Even when patients have coverage, there are fundamental disagreements between insurance companies and doctors about what mental health treatment is medically necessary. The Investigative Fund spoke with doctors, psychologists, and licensed clinical social workers around the country who work regularly with victims of sexual assault. They said that their patients have been experiencing an increase in delays and denials, particularly for talk therapy.

"There's a lot of anger about this in the medical community," said Dr. George Shapiro-Weiss, a psychiatrist in Middletown, Conn. "You don't realize what an Alice in Wonderland web this has become."

"A lot of my patients are being told that their treatment isn't medically necessary," said Keri Nola, an Orlando, Fla., psychologist, who said about 75 percent of her patients are victims of sexual violence.

Several therapists cited problems with managed care companies that specialize in mental health. Such firms generally work under contract with health insurers to hold down costs while still authorizing appropriate care.


Some therapists and patients said the managed care companies have cut off necessary treatment for sexual assault victims in the name of cost containment. "The companies are peppering them with questions about their symptoms, and about their histories, and asking, 'Well, are you sure you really need therapy?'" said Jeffrey Axelbank, a New Jersey psychologist. "For someone who has been traumatized, it can feel like another trauma, and it makes the therapy less effective."

Pisano, of the insurance association, said it was not fair to draw a larger pattern from such anecdotal evidence. "These situations are evaluated on a person-by-person basis," she said. "There is nothing routine about this."

Jim Wrich, a Madison, Wis., a consultant who helps employers evaluate the companies that manage their mental health care, said his work has made him wary of the industry. "This is absolutely routine - these denials," Wrich said. "The default position is to reject care."

Magellan Behavioral Health Services, Inc., one of the nation's largest managed-care companies with more than 58 million customers, said that it does not routinely turn down treatment requests from victims of sexual assault or other clients. "We're not denying care. We are exercising our responsibility to make sure that medical necessity is met," said Dr. Lawrence Nardozzi, Magellan's medical director. "I think the process works well."

Asked if cost is a factor in the company's decisions, Magellan spokeswoman Erin Somers said: "If all the safeguards are in place to determine whether treatment is medically necessary and appropriate" then "the cost takes care of itself."

A former care manager for Magellan said in an interview that she felt pressure to deny care for cost reasons.

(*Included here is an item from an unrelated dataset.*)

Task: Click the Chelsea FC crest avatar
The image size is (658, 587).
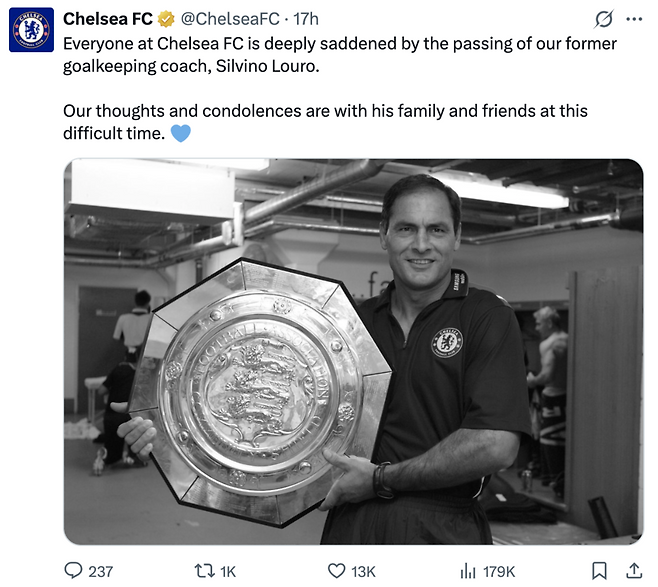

Lois Gorwitz, a psychologist with thirty years of experience who went to work for Magellan in California in 2000, said her superiors would tell her: "We are not denying this person treatment, we are denying them their benefit. If they want the treatment they can still pay out of pocket." But, Gorwitz said, "You know that means that the person is not going to get the treatment because they can't afford to pay out of pocket."

Gorwitz quit after two years. "It's a very uncomfortable feeling of not being able to offer help," she said.

Asked for a response, Magellan's Somers said, "I think you should keep in mind that there have been a lot of changes at Magellan in the last seven years. I think the people who work at Magellan now are not having that experience."